Write out the lines starting at the one containing "Screen dimensions: 752x654" and ending at the last line, requests included, and raise every coordinate in the answers by 15.

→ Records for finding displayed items
## begin
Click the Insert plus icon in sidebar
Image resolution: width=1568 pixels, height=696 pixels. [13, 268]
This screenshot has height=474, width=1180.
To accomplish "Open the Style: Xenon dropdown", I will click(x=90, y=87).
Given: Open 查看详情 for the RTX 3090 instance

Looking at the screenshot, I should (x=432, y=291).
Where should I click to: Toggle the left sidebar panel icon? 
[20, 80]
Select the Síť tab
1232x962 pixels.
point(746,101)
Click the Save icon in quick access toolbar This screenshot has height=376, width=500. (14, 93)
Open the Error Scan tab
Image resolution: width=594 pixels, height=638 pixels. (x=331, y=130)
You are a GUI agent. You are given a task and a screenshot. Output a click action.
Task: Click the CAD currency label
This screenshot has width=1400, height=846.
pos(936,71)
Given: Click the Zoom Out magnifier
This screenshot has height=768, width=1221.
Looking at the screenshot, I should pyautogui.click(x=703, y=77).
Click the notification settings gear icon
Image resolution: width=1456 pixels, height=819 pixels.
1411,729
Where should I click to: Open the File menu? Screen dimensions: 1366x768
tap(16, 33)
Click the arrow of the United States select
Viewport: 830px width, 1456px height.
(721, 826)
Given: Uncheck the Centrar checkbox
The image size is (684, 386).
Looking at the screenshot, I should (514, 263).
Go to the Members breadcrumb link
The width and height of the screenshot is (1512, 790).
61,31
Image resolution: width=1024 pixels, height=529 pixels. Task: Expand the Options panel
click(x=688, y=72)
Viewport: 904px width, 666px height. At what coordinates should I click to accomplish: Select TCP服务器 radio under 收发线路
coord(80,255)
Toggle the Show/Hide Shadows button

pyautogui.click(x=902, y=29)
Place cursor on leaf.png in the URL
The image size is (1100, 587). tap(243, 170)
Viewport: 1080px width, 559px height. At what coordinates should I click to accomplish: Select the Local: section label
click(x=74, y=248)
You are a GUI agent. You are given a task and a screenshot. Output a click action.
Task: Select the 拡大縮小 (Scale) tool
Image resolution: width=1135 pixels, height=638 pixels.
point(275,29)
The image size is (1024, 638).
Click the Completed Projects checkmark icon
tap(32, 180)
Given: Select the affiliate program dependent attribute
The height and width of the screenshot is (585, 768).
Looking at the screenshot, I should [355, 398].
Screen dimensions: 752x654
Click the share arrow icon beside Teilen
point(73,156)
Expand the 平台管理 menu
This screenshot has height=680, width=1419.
## end
→ ANSWER TO THIS TASK
Screen dimensions: 752x654
Click the share arrow icon beside Teilen
point(88,171)
Expand the 平台管理 menu
This screenshot has height=680, width=1419.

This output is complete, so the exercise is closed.